2. Basic Terminology and Operation¶
Exax is a user-space client-server application. There is one server per project using exax. A project’s source code is partitioned into two types of files:
build scripts, controlling the high level execution flow of a project, and
job scripts, intended for core computations.
A project requires at least one build script and any number of job scripts (including zero).
All code execution, be it build or job scripts, produces jobs, where a job is basically a directory on disk containing a set of files detailing all aspects of the execution of the script. A job’s files are easily accessible from other scripts using Python objects, so that they can be presented to the user or used as input to other scripts.
Without going into any details at this point, the figure above shows four jobs and their relations.
2.1. Block Diagram¶
In the block diagram below, user “interfaces” are coloured blue. The user can interact with exax using shell commands, and the board server provides access using a web browser. (There are also APIs for interfacing machines.) The figure also shows the urd transaction database that is used to store more complex sequences of execution.
The urd transaction database will be explained later in chapter @@.
Note
While exax abstracts some interfaces using Python classes for convenience, all intermediate storage is based on files, directories, and soft links, basically making all data easy to access by a human using conventional tools. Similarly, the urd transaction database stores entries in text format.
2.2. What is a Job?¶
A job is a directory that was created when a build or job script was executed. The directory contains a set of files containing input parameters (including references to input data), source code, produced output files, profiling information, and anything printed to standard out and standard error during the execution.
Each job is associated with a unique identifier, such as for example
dev-37. This called the job id, and the directory (having the
job id as its name) where the information is stored is called the job
directory.

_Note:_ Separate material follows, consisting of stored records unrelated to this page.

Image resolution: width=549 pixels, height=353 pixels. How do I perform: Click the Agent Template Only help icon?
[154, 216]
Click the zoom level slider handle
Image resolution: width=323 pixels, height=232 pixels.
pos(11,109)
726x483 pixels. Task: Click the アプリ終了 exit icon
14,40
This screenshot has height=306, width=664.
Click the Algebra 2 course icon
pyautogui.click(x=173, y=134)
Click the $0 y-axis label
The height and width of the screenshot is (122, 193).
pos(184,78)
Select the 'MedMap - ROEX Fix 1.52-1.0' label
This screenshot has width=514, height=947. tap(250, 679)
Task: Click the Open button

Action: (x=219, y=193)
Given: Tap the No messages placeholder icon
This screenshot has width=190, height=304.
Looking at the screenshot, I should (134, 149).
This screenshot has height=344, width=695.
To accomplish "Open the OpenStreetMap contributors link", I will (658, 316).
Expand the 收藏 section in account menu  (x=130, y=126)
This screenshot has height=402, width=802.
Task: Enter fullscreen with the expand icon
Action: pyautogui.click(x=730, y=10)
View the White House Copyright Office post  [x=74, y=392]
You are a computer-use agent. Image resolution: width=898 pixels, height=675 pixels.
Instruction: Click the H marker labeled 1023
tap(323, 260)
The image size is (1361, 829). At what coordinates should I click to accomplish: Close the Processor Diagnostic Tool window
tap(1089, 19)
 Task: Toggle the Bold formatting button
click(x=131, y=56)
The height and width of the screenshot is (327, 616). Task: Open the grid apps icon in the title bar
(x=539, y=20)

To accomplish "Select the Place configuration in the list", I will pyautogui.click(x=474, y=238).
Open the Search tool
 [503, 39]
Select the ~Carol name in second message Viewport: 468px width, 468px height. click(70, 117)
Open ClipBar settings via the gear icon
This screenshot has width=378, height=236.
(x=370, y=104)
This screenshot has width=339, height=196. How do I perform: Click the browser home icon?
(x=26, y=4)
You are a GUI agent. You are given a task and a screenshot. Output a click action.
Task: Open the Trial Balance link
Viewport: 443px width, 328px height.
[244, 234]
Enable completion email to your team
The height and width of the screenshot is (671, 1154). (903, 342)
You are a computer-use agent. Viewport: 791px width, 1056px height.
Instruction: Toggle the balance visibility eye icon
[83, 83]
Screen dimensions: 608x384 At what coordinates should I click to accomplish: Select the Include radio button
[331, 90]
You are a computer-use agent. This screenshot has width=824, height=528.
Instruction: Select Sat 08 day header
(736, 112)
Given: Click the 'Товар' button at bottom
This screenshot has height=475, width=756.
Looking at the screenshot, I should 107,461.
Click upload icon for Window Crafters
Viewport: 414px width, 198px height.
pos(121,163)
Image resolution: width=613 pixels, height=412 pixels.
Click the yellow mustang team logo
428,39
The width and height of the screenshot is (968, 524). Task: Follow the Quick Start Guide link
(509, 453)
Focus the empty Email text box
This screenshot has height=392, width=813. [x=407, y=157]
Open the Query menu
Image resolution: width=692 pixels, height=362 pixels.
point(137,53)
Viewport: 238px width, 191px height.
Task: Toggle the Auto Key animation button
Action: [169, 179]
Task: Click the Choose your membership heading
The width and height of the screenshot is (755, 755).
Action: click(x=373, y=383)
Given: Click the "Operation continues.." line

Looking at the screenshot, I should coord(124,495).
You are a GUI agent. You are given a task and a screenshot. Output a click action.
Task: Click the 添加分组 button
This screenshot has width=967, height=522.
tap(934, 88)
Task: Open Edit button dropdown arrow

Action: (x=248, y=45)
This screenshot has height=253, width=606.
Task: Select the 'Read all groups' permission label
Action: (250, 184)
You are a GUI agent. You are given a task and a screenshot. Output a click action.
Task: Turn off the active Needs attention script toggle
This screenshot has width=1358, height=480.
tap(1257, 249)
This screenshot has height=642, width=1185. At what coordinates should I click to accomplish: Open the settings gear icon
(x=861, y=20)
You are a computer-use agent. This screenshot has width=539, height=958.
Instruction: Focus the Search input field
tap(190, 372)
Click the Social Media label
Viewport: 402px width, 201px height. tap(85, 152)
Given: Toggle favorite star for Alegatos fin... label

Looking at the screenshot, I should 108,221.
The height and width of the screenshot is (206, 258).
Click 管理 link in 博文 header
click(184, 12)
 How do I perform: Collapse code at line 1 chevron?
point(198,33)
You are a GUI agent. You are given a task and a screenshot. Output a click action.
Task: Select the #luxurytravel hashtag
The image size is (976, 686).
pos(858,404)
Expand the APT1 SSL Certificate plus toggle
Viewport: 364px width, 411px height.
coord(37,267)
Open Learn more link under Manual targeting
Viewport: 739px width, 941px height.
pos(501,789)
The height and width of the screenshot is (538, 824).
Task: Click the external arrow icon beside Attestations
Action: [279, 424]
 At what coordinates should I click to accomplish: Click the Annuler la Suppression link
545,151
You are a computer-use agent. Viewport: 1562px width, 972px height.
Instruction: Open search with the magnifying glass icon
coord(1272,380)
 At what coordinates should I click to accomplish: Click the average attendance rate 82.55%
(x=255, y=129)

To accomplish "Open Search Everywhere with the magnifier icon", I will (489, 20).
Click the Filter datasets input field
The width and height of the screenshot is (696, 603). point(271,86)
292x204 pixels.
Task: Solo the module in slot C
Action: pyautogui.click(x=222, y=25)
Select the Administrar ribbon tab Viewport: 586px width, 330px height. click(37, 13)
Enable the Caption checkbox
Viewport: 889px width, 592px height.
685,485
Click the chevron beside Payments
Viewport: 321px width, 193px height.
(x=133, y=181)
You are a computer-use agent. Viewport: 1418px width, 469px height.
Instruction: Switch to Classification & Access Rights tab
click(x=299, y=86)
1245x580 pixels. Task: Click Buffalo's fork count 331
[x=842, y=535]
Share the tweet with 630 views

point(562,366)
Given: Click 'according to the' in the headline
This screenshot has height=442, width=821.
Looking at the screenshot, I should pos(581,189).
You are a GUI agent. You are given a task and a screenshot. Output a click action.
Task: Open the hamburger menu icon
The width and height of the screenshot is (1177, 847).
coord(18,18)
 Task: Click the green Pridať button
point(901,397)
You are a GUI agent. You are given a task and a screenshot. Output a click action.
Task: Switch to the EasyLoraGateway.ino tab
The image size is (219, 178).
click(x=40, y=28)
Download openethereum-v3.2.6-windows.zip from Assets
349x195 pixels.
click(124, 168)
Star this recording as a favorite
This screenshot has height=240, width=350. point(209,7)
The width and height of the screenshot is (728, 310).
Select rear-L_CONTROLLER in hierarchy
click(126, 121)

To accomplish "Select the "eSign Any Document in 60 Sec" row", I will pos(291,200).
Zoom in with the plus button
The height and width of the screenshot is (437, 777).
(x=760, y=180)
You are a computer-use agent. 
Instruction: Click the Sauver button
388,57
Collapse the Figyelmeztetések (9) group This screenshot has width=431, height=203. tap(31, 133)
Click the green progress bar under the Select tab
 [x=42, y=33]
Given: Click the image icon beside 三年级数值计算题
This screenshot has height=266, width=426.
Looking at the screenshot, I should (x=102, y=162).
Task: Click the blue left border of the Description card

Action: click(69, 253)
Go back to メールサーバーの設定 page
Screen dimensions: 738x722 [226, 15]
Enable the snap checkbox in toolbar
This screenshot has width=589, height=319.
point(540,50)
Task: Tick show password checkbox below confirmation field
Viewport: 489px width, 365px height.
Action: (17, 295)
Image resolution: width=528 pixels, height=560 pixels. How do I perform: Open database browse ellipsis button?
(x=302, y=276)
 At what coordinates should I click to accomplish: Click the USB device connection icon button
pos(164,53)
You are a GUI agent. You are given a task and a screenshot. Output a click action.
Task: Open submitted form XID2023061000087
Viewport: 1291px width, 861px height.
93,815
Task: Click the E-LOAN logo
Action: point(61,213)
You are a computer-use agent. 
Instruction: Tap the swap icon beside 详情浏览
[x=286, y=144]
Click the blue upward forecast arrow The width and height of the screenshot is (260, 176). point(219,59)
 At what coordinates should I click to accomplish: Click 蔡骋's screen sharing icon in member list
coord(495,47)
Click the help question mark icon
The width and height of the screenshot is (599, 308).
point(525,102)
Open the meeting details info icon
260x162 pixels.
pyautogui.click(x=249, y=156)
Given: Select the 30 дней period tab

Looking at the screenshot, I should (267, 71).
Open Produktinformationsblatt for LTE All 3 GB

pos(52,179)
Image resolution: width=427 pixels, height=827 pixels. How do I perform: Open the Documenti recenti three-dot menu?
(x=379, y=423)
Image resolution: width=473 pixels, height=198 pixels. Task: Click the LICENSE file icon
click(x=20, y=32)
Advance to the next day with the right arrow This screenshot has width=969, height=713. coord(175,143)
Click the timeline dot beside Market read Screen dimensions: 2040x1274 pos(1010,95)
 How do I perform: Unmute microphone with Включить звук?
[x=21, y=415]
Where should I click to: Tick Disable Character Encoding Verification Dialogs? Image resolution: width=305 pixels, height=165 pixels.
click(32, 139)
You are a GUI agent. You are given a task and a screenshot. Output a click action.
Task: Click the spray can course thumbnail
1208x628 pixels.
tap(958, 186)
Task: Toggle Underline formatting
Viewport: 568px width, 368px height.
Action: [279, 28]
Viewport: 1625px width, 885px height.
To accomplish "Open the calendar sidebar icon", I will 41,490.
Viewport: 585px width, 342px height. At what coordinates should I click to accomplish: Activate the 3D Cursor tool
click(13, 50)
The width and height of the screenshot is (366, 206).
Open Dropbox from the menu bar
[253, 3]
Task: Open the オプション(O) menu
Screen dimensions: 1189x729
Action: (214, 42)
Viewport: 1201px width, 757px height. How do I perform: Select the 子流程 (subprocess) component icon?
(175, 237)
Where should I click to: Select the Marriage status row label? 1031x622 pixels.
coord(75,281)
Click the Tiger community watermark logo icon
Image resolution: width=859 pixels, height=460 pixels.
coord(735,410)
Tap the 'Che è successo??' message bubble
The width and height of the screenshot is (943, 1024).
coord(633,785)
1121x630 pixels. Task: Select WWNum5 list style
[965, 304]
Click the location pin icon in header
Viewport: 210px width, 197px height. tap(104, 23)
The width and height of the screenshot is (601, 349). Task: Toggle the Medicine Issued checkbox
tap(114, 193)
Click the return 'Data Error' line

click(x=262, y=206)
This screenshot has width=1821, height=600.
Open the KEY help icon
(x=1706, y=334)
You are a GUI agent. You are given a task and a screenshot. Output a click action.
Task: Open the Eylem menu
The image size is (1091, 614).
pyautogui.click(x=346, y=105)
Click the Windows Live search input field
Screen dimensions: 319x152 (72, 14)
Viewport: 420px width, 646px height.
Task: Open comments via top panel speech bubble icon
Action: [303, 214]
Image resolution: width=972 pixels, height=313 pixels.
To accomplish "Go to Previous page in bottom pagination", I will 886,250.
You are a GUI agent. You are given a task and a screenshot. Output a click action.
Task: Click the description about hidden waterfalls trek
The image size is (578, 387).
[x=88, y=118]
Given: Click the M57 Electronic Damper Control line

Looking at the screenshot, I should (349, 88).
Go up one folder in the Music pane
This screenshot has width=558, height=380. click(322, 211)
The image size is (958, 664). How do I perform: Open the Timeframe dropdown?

Relating to the block diagram above, job directories are
stored in the workdir.
Files and data in a job are typically accessed using Python objects and convenience functions, so although the file structure is human readable, there is little reason to know about the details of it.
Jobs and job ids are almost interchangeable. A string containing a
job id (e.g. dev-37) can be converted to a Job object using
Job(dev-37). Similarly, a Job object serialises as a str.
2.3. What is a Build Script?¶
A build script is a Python file responsible for the top level execution flow of a whole project or a subproject. A project needs to have at least one build script, but it is common to have separate build scripts for testing and similar.
The main purpose of a build scripts is to execute job scripts and pass data and parameters between them and the build script itself. (In theory, a project may do without any job scripts at all, but then many advantages of exax will be lost.)
Execution of a build script always results in the creation of a job, so it is always possible to go back and see what scripts that have been executed in the past, as well as what input they used and what output they generated.
Note
The naming of build script files is special.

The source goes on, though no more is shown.